I looked in on my 27-year-old son one evening. He lives in a cave we call his office with two huge computer monitors (one is his 52-inch flat-screen TV), a tower PC, a server, a laptop, a smart phone, and now a Nexus 7. He wears gaming headphones about 23 hours per day and yellow Gunnar glasses to reduce eye strain. Moving further into the room, I could see that he was doing homework on the big screen, with four different chat screens open around the edges. He had a movie going on the smaller screen, which he was listening to through the headphones. He often has the webcam on, too, and is talking to several people at once. I held my arms out to the sides, palms up in meditation position, and said, “Be Here Now.”

Do you remember that ‘70s book by Baba Ram Dass? It was all about experiencing your life as it happens, not dwelling on the past or worrying about the future. Be aware of your environment and the people around you. Be fully conscious. All very Eastern spirituality and hippiness, and perhaps there were substances involved that would make his disciples not very conscious at all, but maybe we should think about the message.

I stood in line at the grocery store yesterday, and the guy behind me talked incessantly. Not to me, of course, but to an invisible person in his ear. I had seen him in the store earlier, and I saw him in the parking lot later. Always talking. Does he care at all about the people around him? We are making little tiny bubbles for each of us to live in, and yet we laud “community” all the time.

Reality check: Will you make it to the end of this post without checking your email?

Are you reading this with chat screens open? Are you watching TV at the same time that you surf the internet? Will you flip to a YouTube video to break up the reading? Do you check Facebook hourly or more? Are your friends really that exciting? Do you play games on your smartphone when there’s nothing new on Facebook? How many people are you following on Twitter?

What are your chances of getting through Proust? When was the last time you read a book as long as a Dickens novel? Or do you wait for the movies so that you can play Angry Birds at the same time?

Think of what this says about our upcoming presidential election. Many people will vote for someone because of a political ad that popped up before a YouTube video. Perhaps they will follow a candidate or campaign on Twitter and vote for the one with the cleverest tweets. There are a lot of people who get all of their news from comedians. Can a president be elected on the basis of stand-up comedy?

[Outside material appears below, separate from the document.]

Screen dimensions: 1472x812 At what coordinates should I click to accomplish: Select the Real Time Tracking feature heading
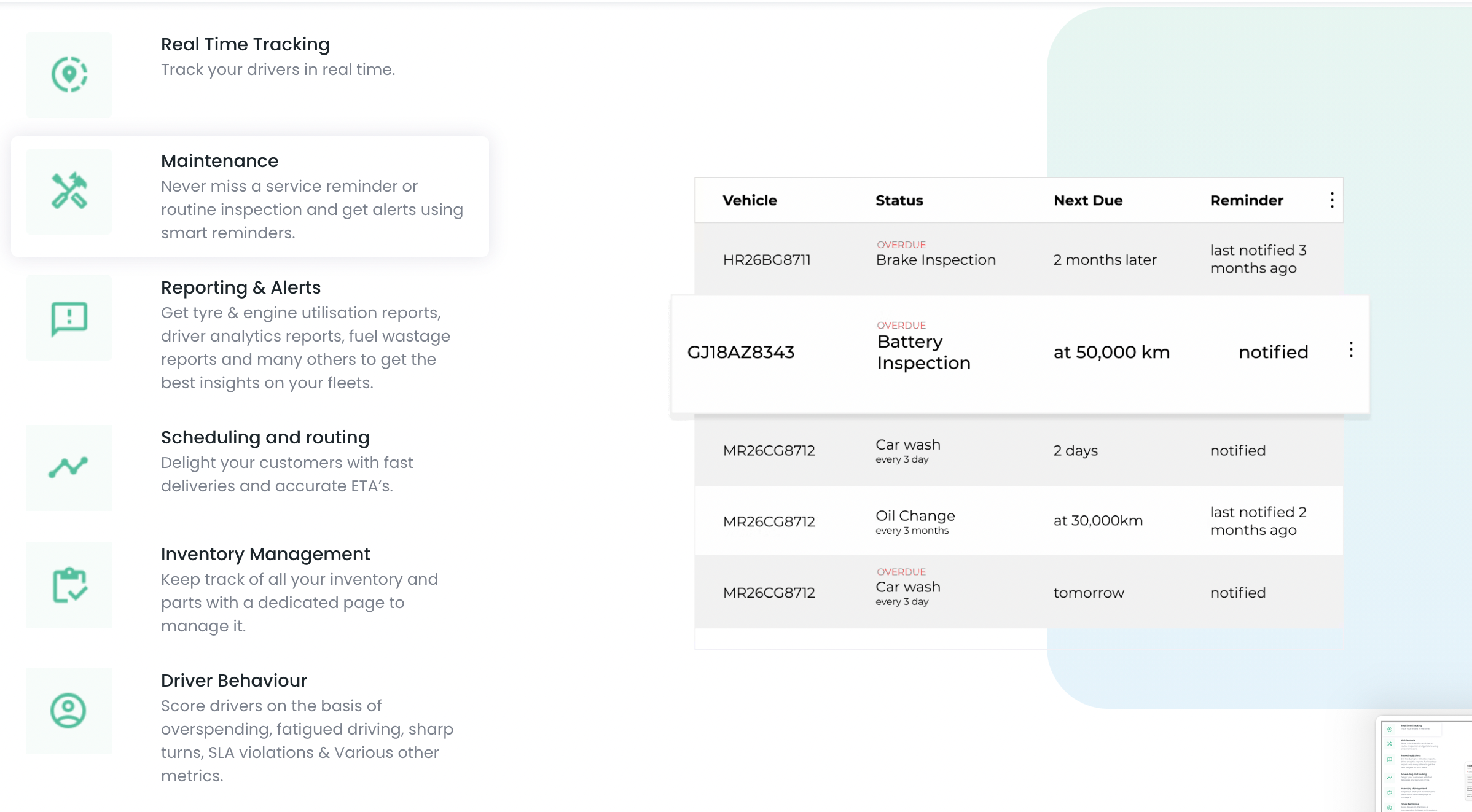(245, 44)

Many people get very emotional about various causes, but how much depth is there in our philosophies?

When was the last time you prayed? Grace before meals doesn’t count. (Oh, now we’re gettin’ to meddlin’.) When was the last time you read the Bible and meditated on it? I am talking to myself here. We need to allow silence in our lives so that we can hear from God. (Those of you who are not Christians do not need to panic here. These are not the droids you are looking for.) How can we know what we think if we never stop to think?

Here’s something: let’s just try to notice how distracted we are. Try to spend some time every day “unplugged.” Play outside with your kids, or read to them. Try reading without having the TV on. If you’re interested in something, do some real research on it, and don’t accept other people’s opinions, no matter how many times they get re-tweeted. We can do this. We can be more thoughtful, well-informed, and peaceful.